Friday, March 14, 2014

STATE TOOL AND DIE 200 Ton Hot Metal Car - Part 1

This new release from State Tool and Die came out last fall.  I finally got around to ordering one.   Initially the bottle part of the car had a double taper.  After my experience on my scratch built four truck car, I immediately understood why this was done - wheel clearance.   If you remember with my car, I'd followed Treadwell plans online, exactly as possible.  Only after I saw the notation of 28" wheels on the drawing did I figure out the standard 33" wheels I was using were the problem.   So in using standard trucks, ST&D must have run into a similar problem.   After being taken to task online about no prototype, they reengineered the car with a single taper.   The new version says, "Revised" on the packaging.  From what I understand they will send you new ends if you have one of the original cars.

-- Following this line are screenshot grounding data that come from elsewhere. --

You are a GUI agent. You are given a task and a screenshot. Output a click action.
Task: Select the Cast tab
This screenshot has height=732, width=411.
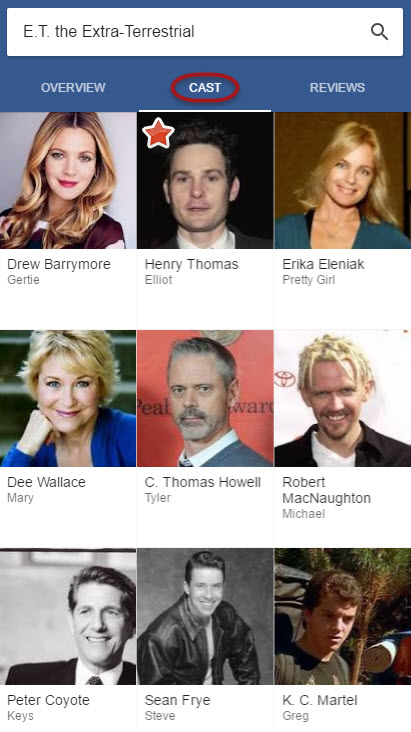(x=205, y=87)
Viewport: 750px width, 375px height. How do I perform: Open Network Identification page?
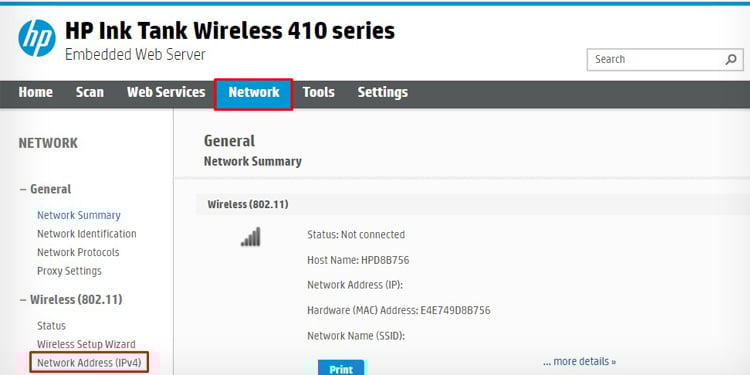(87, 234)
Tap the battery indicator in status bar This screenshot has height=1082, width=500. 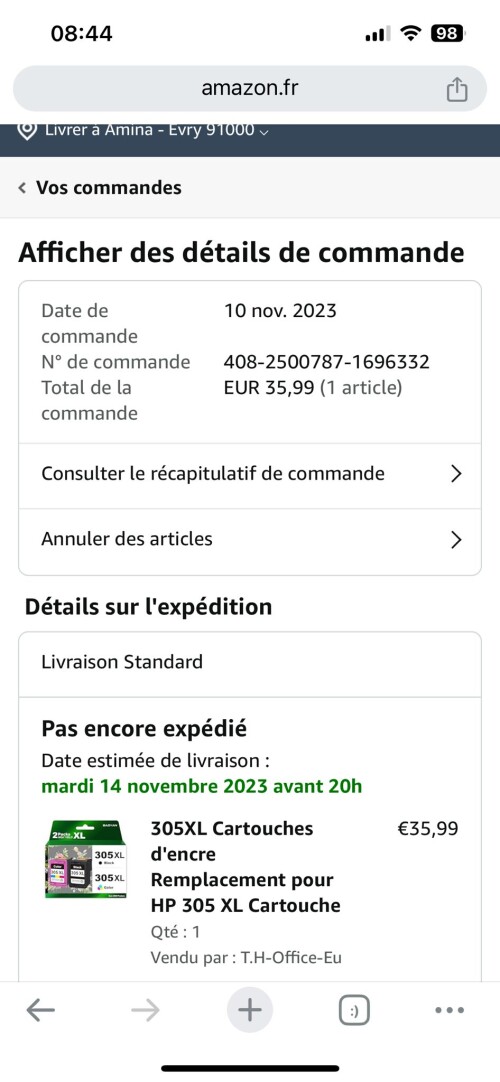pyautogui.click(x=448, y=32)
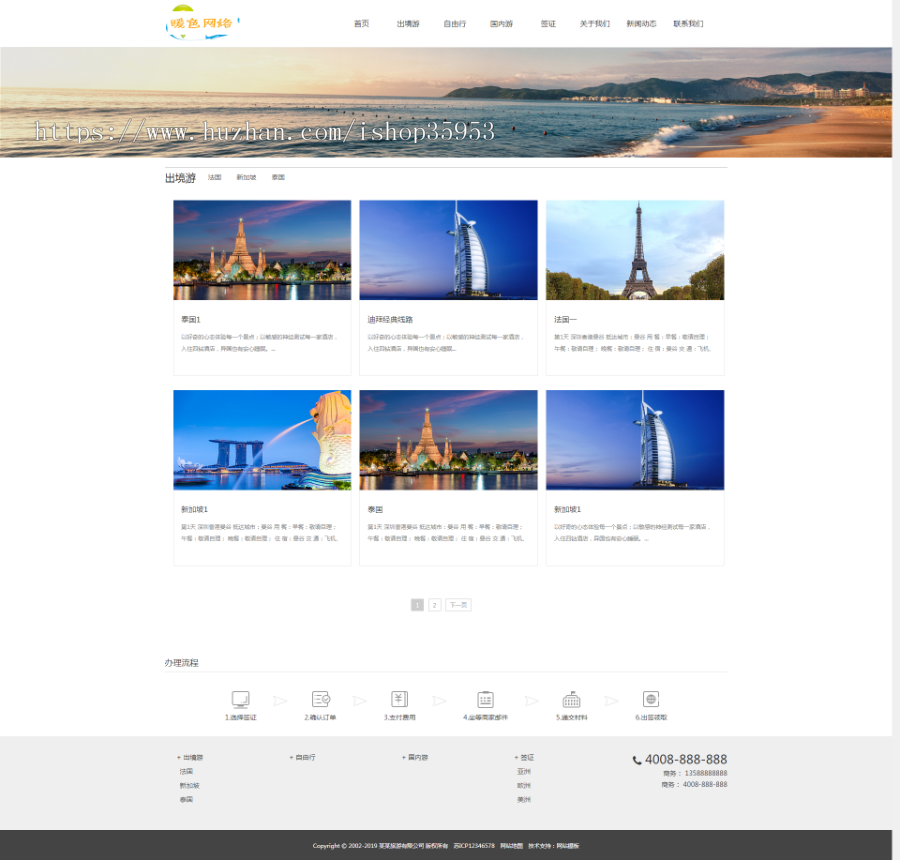Click the 递交材料 materials icon
The height and width of the screenshot is (860, 900).
[571, 698]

The kit was $50, and is packaged in the standard ST&D baggy.   The parts are the usual heavy grey plastic.   They are nicely molded and not much flash to clean up.  The instructions are easy to read and the fit of the parts is good.   The turning equipment on the one platform is fairly plain and consists of three separate pieces.  There are no registration marks so you might want to just place everything first so the final assembly makes sense.  

The only parts I didn't use are the thin square sheets that fit around the spout.  I've seen this type of thing on more modern photos of prototype cars, but not back in the 50's.    I also didn't use the steel weight provided for inside the bottle.  I will just use lead birdshot until I like the weight.    The kit is basic in that there is no brake equipment, hand rails, grabs, steps,..etc.   I will be adding these.  Also, I'm considering backdating the car a bit to riveted construction - stay tuned.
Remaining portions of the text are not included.